LUNIGIANA – Prosegue il confronto tra i vertici di Ato Rifiuti, Reti Ambiente, Ersu – Sea e i Sindaci dei Comuni della Lunigiana, per condividere il piano operativo relativo allo sviluppo e alla declinazione delle linee strategiche di gruppo sul territorio lunigianese. Dal 1° gennaio 2021 al 2035 con l’ingresso del gestore unico, sarà Reti Ambiente Spa, partecipata dai cento Comuni dell’Ambito, quale Holding Industriale, a gestire direttamente tutte le attività industriali (progettazione, costruzione e gestione degli impianti di trattamento e valorizzazione dei rifiuti e programmazione dei flussi), mentre tutte le attività di igiene urbana e raccolta dei rifiuti saranno svolte dalle Società Operative Locali di proprietà e controllate, secondo quanto stabilito da un preciso e definito Regolamento Infragruppo di prossima approvazione assembleare, da Reti Ambiente Spa.

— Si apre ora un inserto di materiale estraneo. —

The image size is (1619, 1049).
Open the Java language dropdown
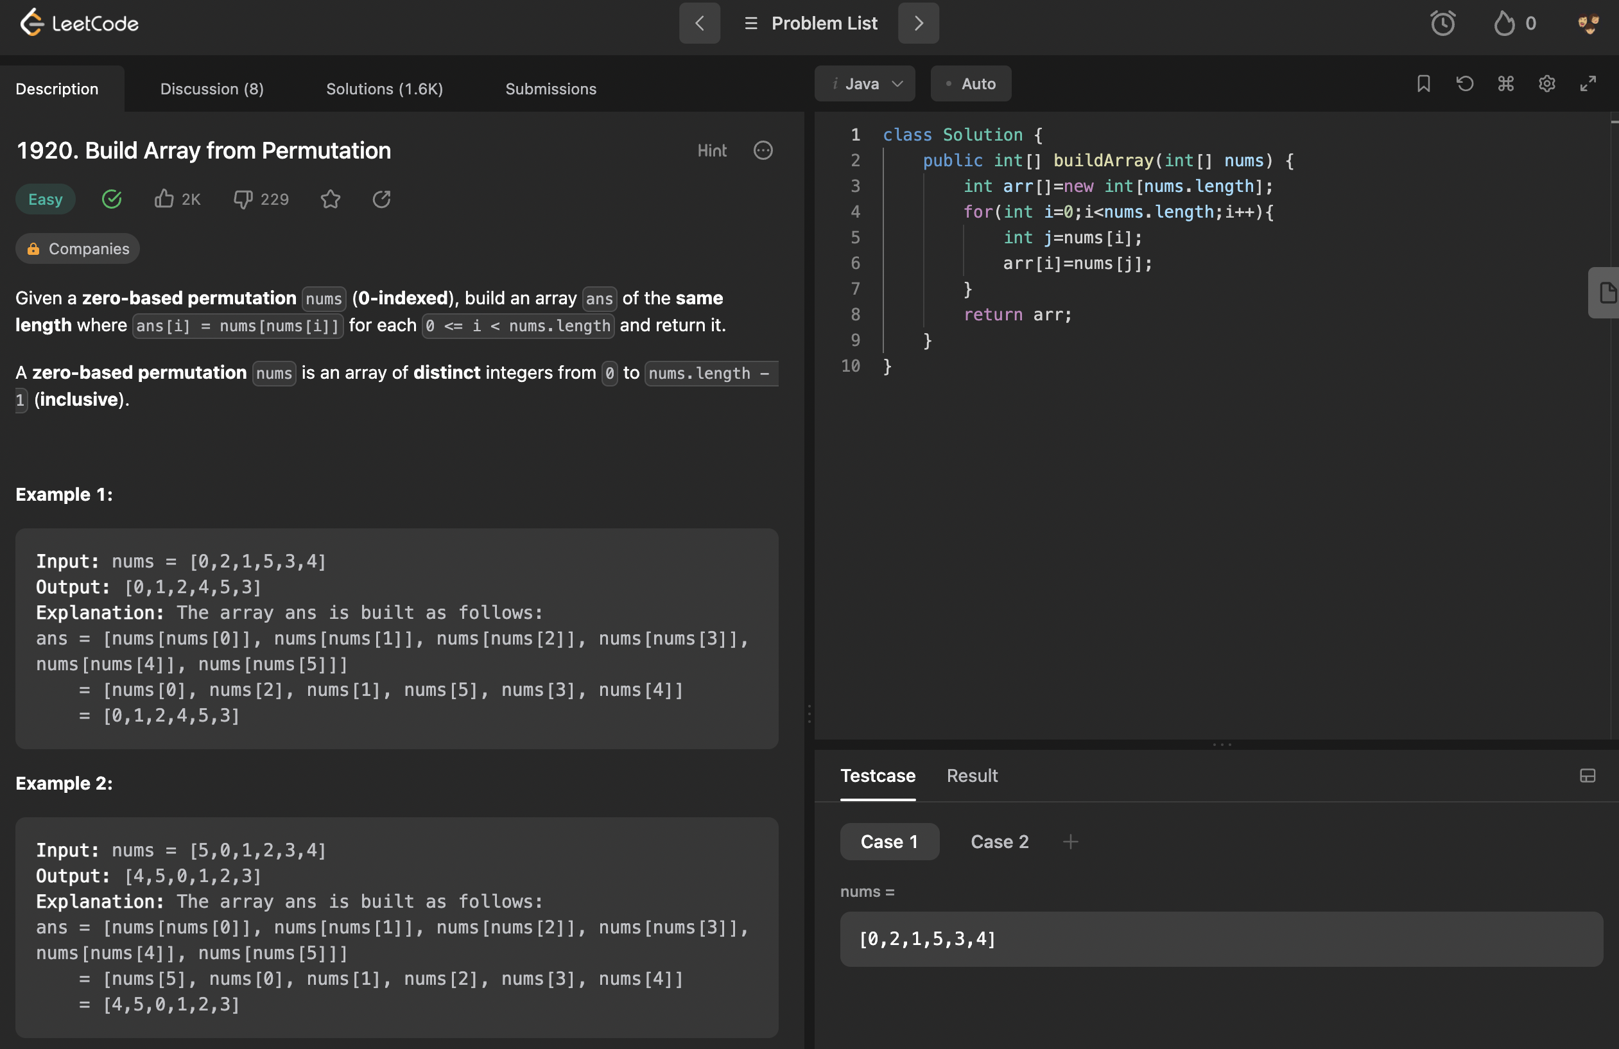(865, 84)
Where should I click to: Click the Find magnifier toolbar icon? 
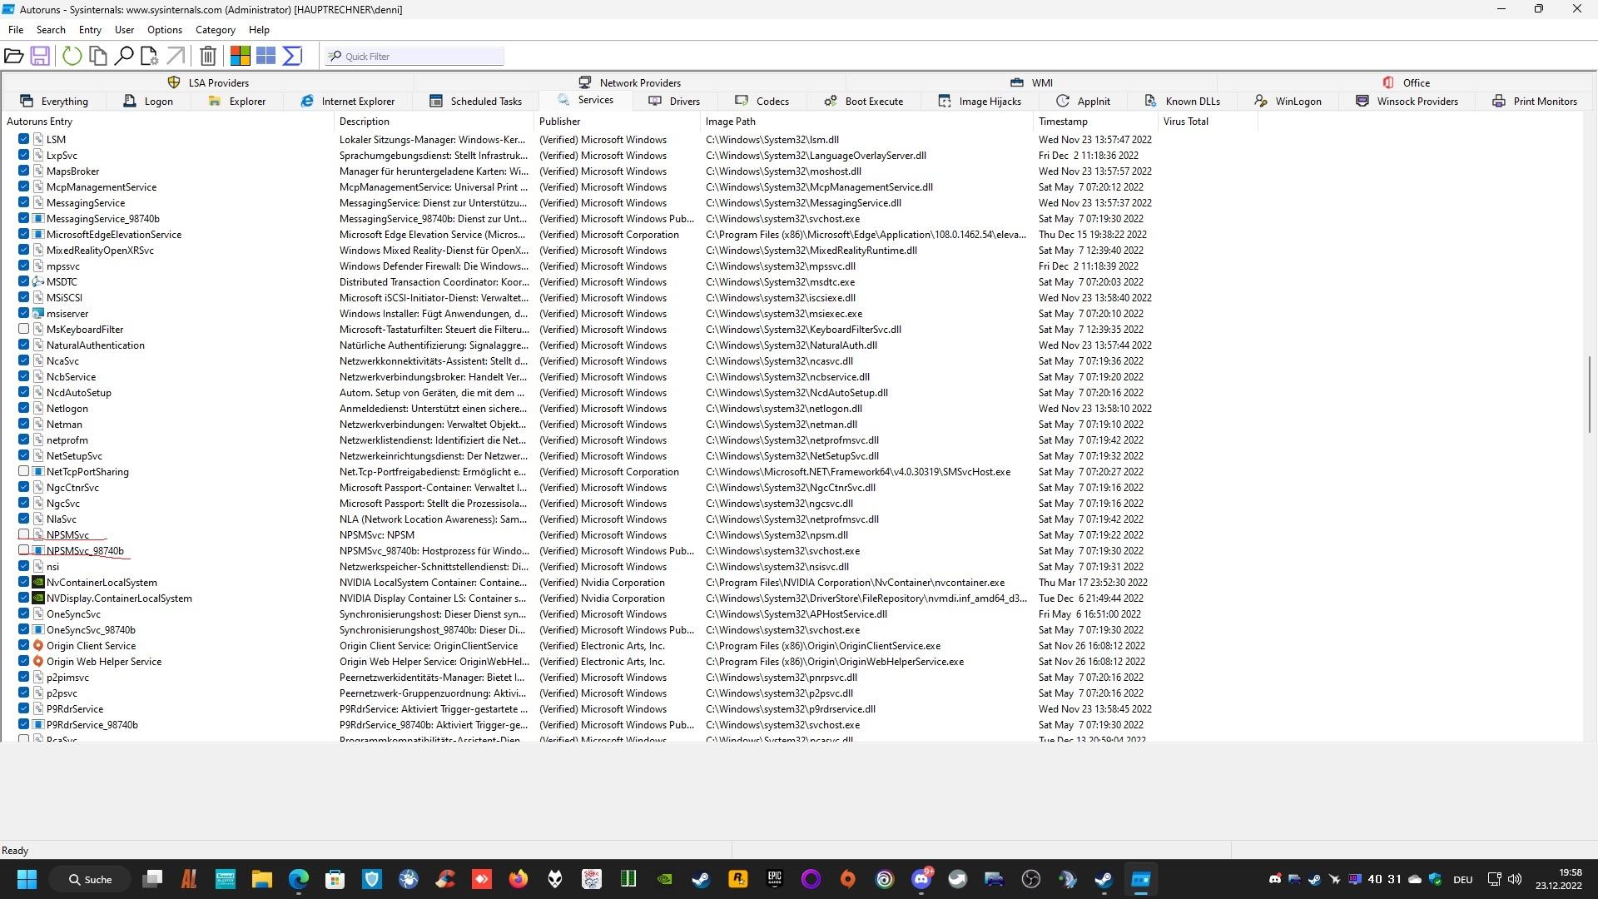pos(124,56)
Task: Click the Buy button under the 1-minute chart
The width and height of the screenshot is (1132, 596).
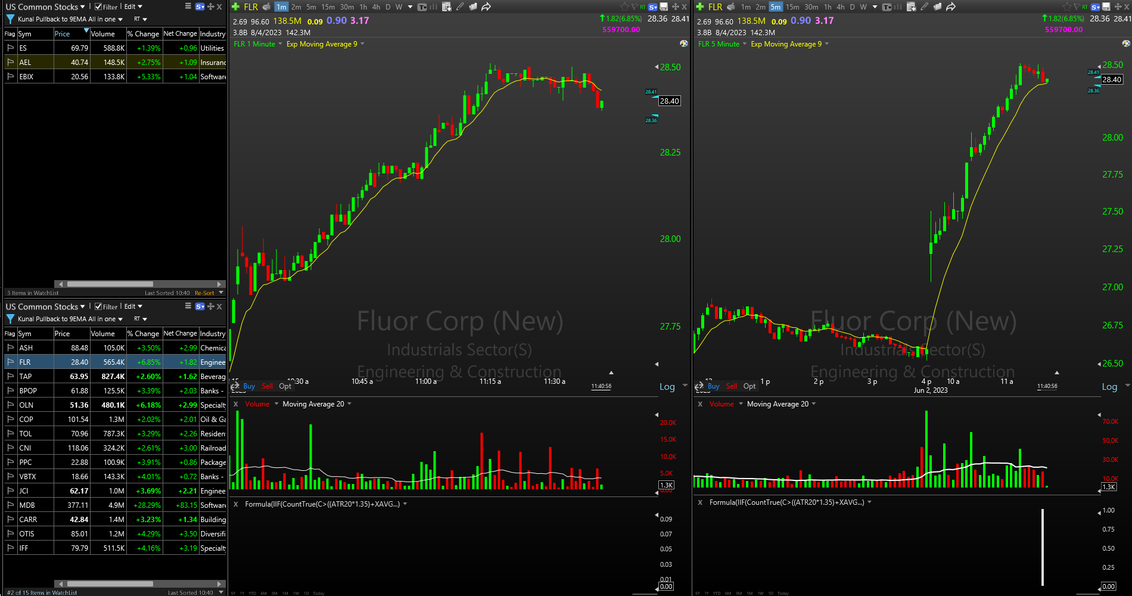Action: point(248,386)
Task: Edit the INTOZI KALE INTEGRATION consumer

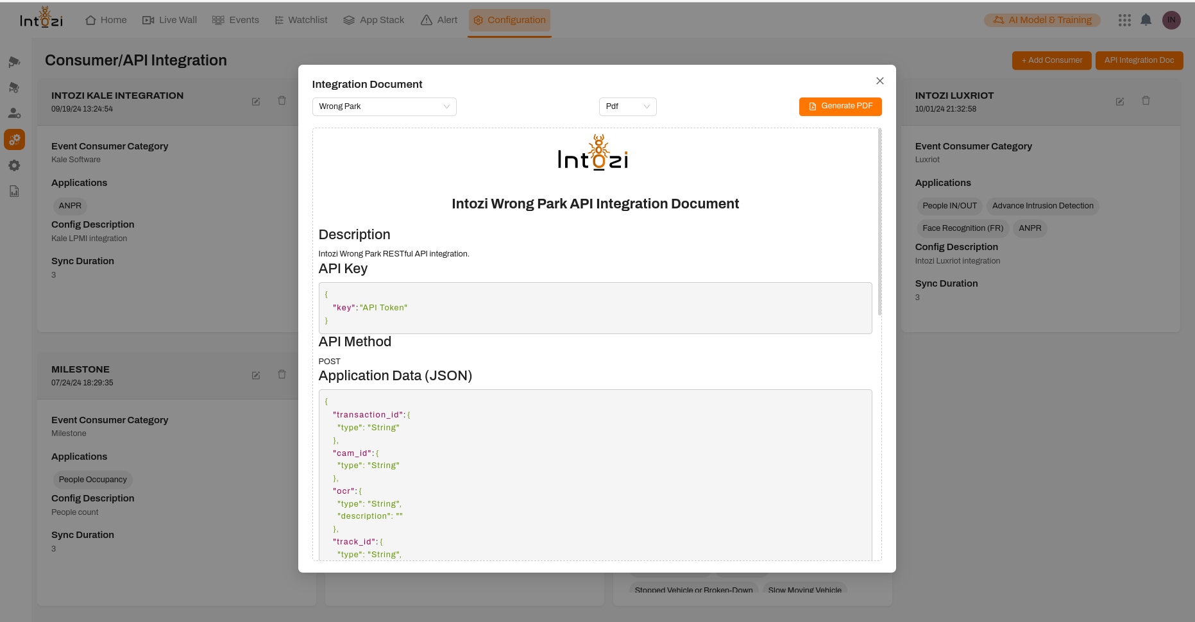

Il riconoscimento dell’identità territoriale e sociale della Lunigiana, capitalizzando gli importanti risultati ottenuti, in termini di qualità del servizio e di percentuale di differenziazione del rifiuto, dalla gestione dell’Unione dei Comuni, porterà entro il 2021 alla costituzione della Società Operativa Locale Reti Ambiente Lunigiana.

Un percorso che vede ferme e decise le posizioni dei Sindaci, circa le richieste di una calendarizzazione del progetto di sviluppo, di adeguate garanzie in merito alla costituzione della Governance Societaria e della Tecnostruttura Gestionale della Società Operativa Locale, di un Piano Industriale (Programma Pluriennale delle Attività) inclusi gli investimenti sul territorio ed i costi operativi di gestione, della possibilità di definire i Piani Operativi Comunali sulla base delle esigenze, caratteristiche ed aspettative dei singoli territori e del mantenimento di una continuità, con quanto garantito da Ersu-Sea fino ad oggi, nel servizio sia da un punto di vista organizzativo che qualitativo. Rassicuranti le risposte ricevute dai vertici di Reti Ambiente nell’ultimo incontro. Sarà Ersu S.p.A. a garantire il servizio nell’attesa della definizione dell’Asset Strategico Operativo infragruppo.

Unire la finalità pubblica e sociale con quella tecnico operativa privatistica della conduzione, consentendo significativi investimenti in ambito impiantistico, costituire degli asset pubblici da salvaguardare a beneficio
della collettività, rafforzare il presidio pubblico in un settore delicato e perseguire il recupero di efficienza,
efficacia ed economicità della gestione del servizio, saranno le vere sfide che attendono, per i prossimi
quindici anni, il Gestore Unico e tutto il Territorio dell’Ambito Toscana Costa.